#### WHAT IS BEING ASKED:
Scan the listing below. Report each line that includes "Choose".
-- Opening Marker --
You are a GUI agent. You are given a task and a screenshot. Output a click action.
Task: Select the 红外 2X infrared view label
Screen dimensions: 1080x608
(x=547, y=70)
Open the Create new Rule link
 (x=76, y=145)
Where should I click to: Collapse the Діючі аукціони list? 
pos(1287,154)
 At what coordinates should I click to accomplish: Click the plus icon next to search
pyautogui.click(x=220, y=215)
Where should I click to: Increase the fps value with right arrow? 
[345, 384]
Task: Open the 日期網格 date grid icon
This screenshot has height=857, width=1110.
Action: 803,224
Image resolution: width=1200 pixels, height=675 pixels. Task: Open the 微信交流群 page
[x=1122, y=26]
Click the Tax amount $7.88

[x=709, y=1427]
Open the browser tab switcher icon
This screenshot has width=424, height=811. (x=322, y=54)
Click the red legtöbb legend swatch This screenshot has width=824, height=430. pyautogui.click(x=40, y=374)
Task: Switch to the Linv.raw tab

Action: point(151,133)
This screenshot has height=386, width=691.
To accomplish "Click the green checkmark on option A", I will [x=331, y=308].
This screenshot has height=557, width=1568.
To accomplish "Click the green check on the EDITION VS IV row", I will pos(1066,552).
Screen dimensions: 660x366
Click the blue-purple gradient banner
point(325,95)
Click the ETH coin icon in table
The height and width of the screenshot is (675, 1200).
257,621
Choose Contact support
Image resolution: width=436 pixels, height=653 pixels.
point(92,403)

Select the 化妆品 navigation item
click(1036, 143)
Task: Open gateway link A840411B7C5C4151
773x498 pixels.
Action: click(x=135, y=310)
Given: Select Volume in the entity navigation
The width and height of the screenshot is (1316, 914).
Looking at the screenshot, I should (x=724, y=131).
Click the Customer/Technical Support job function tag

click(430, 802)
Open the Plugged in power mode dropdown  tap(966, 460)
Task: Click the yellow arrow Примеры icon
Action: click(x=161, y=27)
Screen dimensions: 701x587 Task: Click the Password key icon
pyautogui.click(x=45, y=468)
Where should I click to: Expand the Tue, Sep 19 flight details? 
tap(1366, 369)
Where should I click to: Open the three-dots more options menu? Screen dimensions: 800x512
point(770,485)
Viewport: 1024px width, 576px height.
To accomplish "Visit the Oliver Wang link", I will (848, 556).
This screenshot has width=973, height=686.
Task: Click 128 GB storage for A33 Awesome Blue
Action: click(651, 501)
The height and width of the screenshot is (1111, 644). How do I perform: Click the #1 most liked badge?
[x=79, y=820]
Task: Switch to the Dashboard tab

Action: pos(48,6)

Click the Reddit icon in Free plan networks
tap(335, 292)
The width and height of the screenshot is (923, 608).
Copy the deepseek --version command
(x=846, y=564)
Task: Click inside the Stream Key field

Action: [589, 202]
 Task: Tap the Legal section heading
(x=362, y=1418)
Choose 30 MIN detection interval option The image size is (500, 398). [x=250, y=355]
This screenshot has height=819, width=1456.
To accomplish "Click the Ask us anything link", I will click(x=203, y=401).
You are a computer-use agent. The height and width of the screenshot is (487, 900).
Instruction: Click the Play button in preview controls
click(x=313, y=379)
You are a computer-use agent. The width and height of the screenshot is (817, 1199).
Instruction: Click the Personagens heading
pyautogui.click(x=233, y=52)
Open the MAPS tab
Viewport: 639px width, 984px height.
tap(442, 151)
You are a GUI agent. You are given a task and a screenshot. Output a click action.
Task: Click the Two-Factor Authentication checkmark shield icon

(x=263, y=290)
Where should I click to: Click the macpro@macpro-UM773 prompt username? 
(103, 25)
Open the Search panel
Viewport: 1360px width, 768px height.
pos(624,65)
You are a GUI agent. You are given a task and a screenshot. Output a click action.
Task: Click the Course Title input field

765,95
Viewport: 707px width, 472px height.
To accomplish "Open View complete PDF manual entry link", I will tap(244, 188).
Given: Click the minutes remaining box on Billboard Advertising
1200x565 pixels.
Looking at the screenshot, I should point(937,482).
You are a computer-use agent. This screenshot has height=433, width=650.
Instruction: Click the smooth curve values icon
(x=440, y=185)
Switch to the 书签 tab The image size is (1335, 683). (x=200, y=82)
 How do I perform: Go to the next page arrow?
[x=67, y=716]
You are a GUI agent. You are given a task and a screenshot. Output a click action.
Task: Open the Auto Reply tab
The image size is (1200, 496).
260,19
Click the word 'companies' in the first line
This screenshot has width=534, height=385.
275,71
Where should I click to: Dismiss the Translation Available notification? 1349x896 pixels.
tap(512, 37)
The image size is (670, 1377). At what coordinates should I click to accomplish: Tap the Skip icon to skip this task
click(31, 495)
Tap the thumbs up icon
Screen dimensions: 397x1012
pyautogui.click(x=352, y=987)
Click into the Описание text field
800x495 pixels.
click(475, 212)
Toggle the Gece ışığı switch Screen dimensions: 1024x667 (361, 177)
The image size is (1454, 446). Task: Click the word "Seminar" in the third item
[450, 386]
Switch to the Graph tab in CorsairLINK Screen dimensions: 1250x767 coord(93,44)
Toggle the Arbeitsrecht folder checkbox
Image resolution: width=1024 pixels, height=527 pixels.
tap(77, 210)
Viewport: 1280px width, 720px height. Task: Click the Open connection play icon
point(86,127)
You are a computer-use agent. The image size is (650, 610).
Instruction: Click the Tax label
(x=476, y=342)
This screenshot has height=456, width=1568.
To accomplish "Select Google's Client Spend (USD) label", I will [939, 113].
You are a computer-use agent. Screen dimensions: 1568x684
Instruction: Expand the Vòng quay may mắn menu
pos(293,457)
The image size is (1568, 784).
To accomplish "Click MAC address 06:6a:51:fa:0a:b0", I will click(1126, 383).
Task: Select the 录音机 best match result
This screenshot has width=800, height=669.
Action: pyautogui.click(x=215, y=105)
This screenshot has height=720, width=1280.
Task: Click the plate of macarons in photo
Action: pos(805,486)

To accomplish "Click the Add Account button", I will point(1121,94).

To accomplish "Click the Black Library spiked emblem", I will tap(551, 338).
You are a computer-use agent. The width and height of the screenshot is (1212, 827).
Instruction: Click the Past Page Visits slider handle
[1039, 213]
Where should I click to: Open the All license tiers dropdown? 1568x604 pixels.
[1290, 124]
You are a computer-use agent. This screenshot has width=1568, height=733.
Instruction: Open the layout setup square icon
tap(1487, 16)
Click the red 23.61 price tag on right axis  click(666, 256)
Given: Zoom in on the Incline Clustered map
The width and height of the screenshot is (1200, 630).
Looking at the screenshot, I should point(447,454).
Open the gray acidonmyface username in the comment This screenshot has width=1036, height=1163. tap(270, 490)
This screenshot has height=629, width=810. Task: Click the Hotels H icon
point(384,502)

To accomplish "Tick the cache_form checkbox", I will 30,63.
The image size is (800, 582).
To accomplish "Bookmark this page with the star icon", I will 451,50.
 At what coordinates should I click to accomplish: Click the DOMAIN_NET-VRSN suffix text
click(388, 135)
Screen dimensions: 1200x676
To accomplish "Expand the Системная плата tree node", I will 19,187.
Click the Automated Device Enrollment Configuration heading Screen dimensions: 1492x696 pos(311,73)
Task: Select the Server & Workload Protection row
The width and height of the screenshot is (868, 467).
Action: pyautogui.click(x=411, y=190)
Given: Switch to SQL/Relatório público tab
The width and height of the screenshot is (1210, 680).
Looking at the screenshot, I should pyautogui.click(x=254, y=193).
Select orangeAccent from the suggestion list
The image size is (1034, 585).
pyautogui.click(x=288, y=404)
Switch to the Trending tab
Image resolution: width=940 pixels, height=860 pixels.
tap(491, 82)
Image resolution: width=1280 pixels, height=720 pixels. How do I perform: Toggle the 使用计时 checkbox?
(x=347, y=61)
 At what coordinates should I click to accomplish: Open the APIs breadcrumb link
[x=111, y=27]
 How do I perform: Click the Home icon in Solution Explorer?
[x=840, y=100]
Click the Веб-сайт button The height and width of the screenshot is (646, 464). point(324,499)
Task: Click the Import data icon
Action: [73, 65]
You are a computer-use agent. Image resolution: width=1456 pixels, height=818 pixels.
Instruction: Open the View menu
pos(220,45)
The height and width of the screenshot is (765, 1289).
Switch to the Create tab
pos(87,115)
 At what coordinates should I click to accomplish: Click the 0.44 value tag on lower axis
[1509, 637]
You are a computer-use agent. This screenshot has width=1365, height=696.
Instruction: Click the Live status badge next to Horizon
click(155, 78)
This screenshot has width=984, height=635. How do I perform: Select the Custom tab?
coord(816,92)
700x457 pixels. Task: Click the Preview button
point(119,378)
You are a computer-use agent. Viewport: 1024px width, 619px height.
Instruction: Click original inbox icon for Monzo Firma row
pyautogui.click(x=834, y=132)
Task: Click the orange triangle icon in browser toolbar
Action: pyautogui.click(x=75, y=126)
-- Closing Marker --
#### RESPONSE TO THE TASK:
Choose Contact support
Choose 30 MIN detection interval option The image size is (500, 398). [x=250, y=355]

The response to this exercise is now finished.